O mundo não deveria se livrar da pecuária
LarLar > Notícias > O mundo não deveria se livrar da pecuária

O mundo não deveria se livrar da pecuária

Aug 04, 2023

Em junho, o Departamento de Agricultura dos EUA aprovou duas empresas para vender produtos de carne de frango cultivados em laboratório no país. A medida, inédita, representou mais um passo em frente no objectivo dos tecnólogos de substituir a produção de carne proveniente da agricultura animal, que os críticos afirmam ser antiética e insustentável, pela produção a partir de métodos baseados na bioengenharia.

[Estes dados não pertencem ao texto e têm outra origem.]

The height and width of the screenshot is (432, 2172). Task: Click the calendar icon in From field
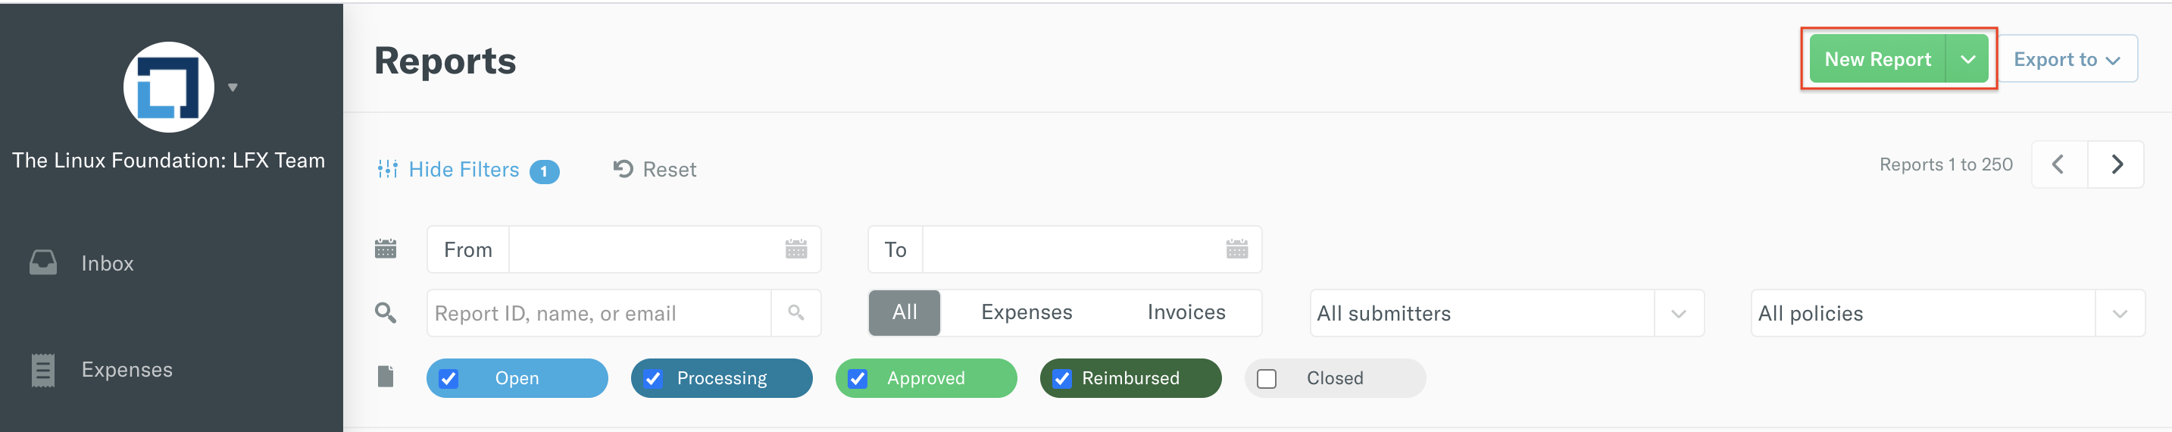pyautogui.click(x=796, y=250)
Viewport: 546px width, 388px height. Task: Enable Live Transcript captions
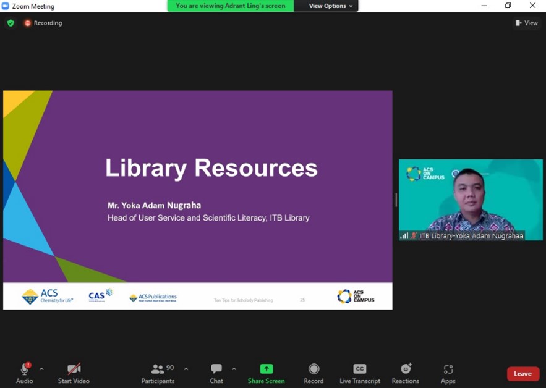pyautogui.click(x=359, y=369)
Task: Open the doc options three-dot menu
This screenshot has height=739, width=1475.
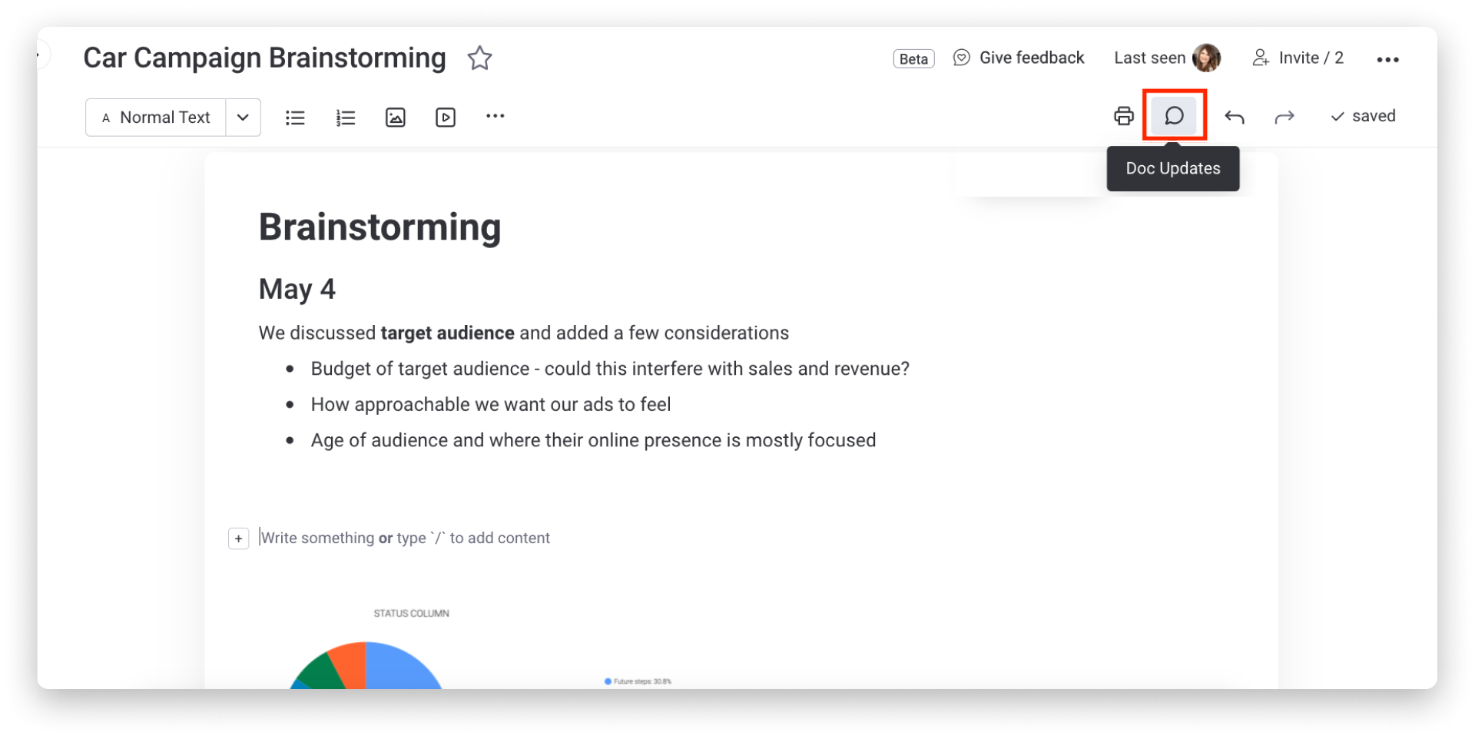Action: click(x=1387, y=59)
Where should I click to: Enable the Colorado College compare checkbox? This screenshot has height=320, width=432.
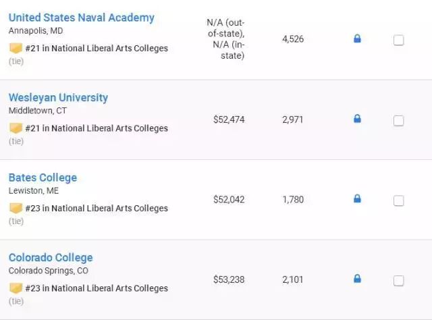[x=399, y=280]
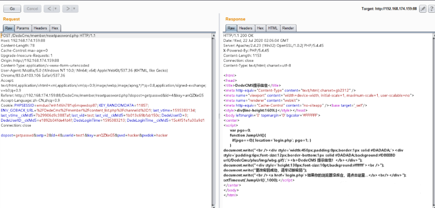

Mas apesar dos objectivos bem-intencionados da nascente indústria da carne cultivada, que até agora atraiu 2,8 mil milhões de dólares em investimentos, a pecuária nunca irá desaparecer, nem deveria. A produção de carne a partir da pecuária é um pilar do sistema alimentar global e tem um papel significativo a desempenhar num futuro mais sustentável.

Não há como negar: a pecuária é um contribuinte preocupante para as emissões globais de gases com efeito de estufa, que alimentam o agravamento da crise climática. A pecuária é responsável por entre 11,1% e 19,6% das emissões totais. Além disso, a prática é talvez o maior factor de desflorestação e destruição de habitats. Uma análise de 2020 previu que poderia ameaçar os lares de 17.000 espécies até 2050.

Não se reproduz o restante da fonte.